> [Your objective] Copy these records verbatim, keeping every line as it appears.
===== Exercise inputs
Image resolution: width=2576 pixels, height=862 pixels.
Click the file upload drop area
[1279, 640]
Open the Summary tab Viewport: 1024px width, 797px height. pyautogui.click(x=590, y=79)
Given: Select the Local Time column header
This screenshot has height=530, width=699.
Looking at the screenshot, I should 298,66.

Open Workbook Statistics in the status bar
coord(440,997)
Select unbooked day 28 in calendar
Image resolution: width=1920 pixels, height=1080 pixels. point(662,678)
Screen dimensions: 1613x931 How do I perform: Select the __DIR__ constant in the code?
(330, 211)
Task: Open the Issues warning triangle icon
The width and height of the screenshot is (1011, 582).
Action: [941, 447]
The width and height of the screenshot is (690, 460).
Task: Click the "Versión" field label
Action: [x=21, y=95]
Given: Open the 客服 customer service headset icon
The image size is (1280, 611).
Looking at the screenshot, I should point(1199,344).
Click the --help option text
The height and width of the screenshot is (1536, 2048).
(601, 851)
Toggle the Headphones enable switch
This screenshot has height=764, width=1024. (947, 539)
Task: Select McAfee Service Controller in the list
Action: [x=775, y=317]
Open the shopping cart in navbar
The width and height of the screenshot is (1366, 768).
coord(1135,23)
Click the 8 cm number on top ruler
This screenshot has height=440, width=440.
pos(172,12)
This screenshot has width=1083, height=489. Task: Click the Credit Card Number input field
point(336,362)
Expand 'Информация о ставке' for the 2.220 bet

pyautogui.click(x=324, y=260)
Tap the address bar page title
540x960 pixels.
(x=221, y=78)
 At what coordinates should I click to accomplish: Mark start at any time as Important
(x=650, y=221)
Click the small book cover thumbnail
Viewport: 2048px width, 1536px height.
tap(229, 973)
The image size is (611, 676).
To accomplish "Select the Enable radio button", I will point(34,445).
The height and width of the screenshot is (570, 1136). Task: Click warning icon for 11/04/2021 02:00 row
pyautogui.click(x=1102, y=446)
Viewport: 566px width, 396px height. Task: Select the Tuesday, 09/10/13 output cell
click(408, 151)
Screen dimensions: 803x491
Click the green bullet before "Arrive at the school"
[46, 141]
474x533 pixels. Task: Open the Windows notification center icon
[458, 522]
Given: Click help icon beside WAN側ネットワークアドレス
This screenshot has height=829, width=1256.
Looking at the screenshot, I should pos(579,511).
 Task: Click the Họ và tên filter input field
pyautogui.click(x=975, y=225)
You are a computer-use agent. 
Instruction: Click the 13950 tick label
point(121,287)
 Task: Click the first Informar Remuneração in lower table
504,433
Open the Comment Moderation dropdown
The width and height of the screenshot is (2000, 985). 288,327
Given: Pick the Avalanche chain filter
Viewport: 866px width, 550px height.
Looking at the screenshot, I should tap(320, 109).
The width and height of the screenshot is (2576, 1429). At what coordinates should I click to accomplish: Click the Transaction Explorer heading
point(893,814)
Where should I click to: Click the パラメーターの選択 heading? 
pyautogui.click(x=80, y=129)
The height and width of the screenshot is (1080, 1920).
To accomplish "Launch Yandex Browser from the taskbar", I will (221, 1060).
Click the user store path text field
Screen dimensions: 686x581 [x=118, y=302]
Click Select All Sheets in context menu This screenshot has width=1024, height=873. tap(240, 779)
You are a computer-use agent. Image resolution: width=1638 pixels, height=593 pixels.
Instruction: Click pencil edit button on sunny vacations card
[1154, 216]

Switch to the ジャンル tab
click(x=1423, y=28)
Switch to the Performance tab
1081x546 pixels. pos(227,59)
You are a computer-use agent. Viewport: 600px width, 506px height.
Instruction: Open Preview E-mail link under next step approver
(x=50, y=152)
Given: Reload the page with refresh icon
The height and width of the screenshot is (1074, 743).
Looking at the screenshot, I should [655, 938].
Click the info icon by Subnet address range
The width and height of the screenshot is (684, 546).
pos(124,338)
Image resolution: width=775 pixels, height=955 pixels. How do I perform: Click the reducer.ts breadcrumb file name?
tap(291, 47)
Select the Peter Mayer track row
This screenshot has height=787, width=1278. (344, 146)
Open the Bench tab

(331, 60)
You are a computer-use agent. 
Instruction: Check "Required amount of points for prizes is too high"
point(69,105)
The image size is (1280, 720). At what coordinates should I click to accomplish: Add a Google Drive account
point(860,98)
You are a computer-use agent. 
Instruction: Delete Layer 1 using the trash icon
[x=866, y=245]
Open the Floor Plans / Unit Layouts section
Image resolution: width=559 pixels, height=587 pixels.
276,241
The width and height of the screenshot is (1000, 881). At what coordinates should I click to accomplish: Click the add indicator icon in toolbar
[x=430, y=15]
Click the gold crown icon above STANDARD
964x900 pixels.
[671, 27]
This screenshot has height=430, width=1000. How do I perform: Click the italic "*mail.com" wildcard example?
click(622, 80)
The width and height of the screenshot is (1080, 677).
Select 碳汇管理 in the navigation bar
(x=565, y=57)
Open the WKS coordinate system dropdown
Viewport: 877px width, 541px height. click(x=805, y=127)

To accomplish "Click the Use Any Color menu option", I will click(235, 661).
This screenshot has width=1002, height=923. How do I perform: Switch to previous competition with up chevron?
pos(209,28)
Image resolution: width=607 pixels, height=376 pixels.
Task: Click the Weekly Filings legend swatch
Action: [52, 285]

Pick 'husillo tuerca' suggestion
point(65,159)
==========
> [Solution below]
Image resolution: width=2576 pixels, height=862 pixels.
Click the file upload drop area
[1279, 640]
Open the Summary tab Viewport: 1024px width, 797px height. pyautogui.click(x=590, y=79)
Given: Select the Local Time column header
This screenshot has height=530, width=699.
Looking at the screenshot, I should 298,66.

Open Workbook Statistics in the status bar
coord(440,997)
Select unbooked day 28 in calendar
Image resolution: width=1920 pixels, height=1080 pixels. point(662,678)
Screen dimensions: 1613x931 How do I perform: Select the __DIR__ constant in the code?
(330, 211)
Task: Open the Issues warning triangle icon
The width and height of the screenshot is (1011, 582).
Action: [941, 447]
The width and height of the screenshot is (690, 460).
Task: Click the "Versión" field label
Action: [x=21, y=95]
Given: Open the 客服 customer service headset icon
The image size is (1280, 611).
Looking at the screenshot, I should point(1199,344).
Click the --help option text
The height and width of the screenshot is (1536, 2048).
(601, 851)
Toggle the Headphones enable switch
This screenshot has height=764, width=1024. (947, 539)
Task: Select McAfee Service Controller in the list
Action: [x=775, y=317]
Open the shopping cart in navbar
The width and height of the screenshot is (1366, 768).
coord(1135,23)
Click the 8 cm number on top ruler
This screenshot has height=440, width=440.
pos(172,12)
This screenshot has width=1083, height=489. Task: Click the Credit Card Number input field
point(336,362)
Expand 'Информация о ставке' for the 2.220 bet

pyautogui.click(x=324, y=260)
Tap the address bar page title
540x960 pixels.
(x=221, y=78)
 At what coordinates should I click to accomplish: Mark start at any time as Important
(x=650, y=221)
Click the small book cover thumbnail
Viewport: 2048px width, 1536px height.
tap(229, 973)
The image size is (611, 676).
To accomplish "Select the Enable radio button", I will point(34,445).
The height and width of the screenshot is (570, 1136). Task: Click warning icon for 11/04/2021 02:00 row
pyautogui.click(x=1102, y=446)
Viewport: 566px width, 396px height. Task: Select the Tuesday, 09/10/13 output cell
click(408, 151)
Screen dimensions: 803x491
Click the green bullet before "Arrive at the school"
[46, 141]
474x533 pixels. Task: Open the Windows notification center icon
[458, 522]
Given: Click help icon beside WAN側ネットワークアドレス
This screenshot has height=829, width=1256.
Looking at the screenshot, I should pos(579,511).
 Task: Click the Họ và tên filter input field
pyautogui.click(x=975, y=225)
You are a computer-use agent. 
Instruction: Click the 13950 tick label
point(121,287)
 Task: Click the first Informar Remuneração in lower table
504,433
Open the Comment Moderation dropdown
The width and height of the screenshot is (2000, 985). 288,327
Given: Pick the Avalanche chain filter
Viewport: 866px width, 550px height.
Looking at the screenshot, I should tap(320, 109).
The width and height of the screenshot is (2576, 1429). At what coordinates should I click to accomplish: Click the Transaction Explorer heading
point(893,814)
Where should I click to: Click the パラメーターの選択 heading? 
pyautogui.click(x=80, y=129)
The height and width of the screenshot is (1080, 1920).
To accomplish "Launch Yandex Browser from the taskbar", I will (221, 1060).
Click the user store path text field
Screen dimensions: 686x581 [x=118, y=302]
Click Select All Sheets in context menu This screenshot has width=1024, height=873. tap(240, 779)
You are a computer-use agent. Image resolution: width=1638 pixels, height=593 pixels.
Instruction: Click pencil edit button on sunny vacations card
[1154, 216]

Switch to the ジャンル tab
click(x=1423, y=28)
Switch to the Performance tab
1081x546 pixels. pos(227,59)
You are a computer-use agent. Viewport: 600px width, 506px height.
Instruction: Open Preview E-mail link under next step approver
(x=50, y=152)
Given: Reload the page with refresh icon
The height and width of the screenshot is (1074, 743).
Looking at the screenshot, I should [655, 938].
Click the info icon by Subnet address range
The width and height of the screenshot is (684, 546).
pos(124,338)
Image resolution: width=775 pixels, height=955 pixels. How do I perform: Click the reducer.ts breadcrumb file name?
tap(291, 47)
Select the Peter Mayer track row
This screenshot has height=787, width=1278. (344, 146)
Open the Bench tab

(331, 60)
You are a computer-use agent. 
Instruction: Check "Required amount of points for prizes is too high"
point(69,105)
The image size is (1280, 720). At what coordinates should I click to accomplish: Add a Google Drive account
point(860,98)
You are a computer-use agent. 
Instruction: Delete Layer 1 using the trash icon
[x=866, y=245]
Open the Floor Plans / Unit Layouts section
Image resolution: width=559 pixels, height=587 pixels.
276,241
The width and height of the screenshot is (1000, 881). At what coordinates should I click to accomplish: Click the add indicator icon in toolbar
[x=430, y=15]
Click the gold crown icon above STANDARD
964x900 pixels.
[671, 27]
This screenshot has height=430, width=1000. How do I perform: Click the italic "*mail.com" wildcard example?
click(622, 80)
The width and height of the screenshot is (1080, 677).
Select 碳汇管理 in the navigation bar
(x=565, y=57)
Open the WKS coordinate system dropdown
Viewport: 877px width, 541px height. click(x=805, y=127)

To accomplish "Click the Use Any Color menu option", I will click(235, 661).
This screenshot has width=1002, height=923. How do I perform: Switch to previous competition with up chevron?
pos(209,28)
Image resolution: width=607 pixels, height=376 pixels.
Task: Click the Weekly Filings legend swatch
Action: [52, 285]

Pick 'husillo tuerca' suggestion
point(65,159)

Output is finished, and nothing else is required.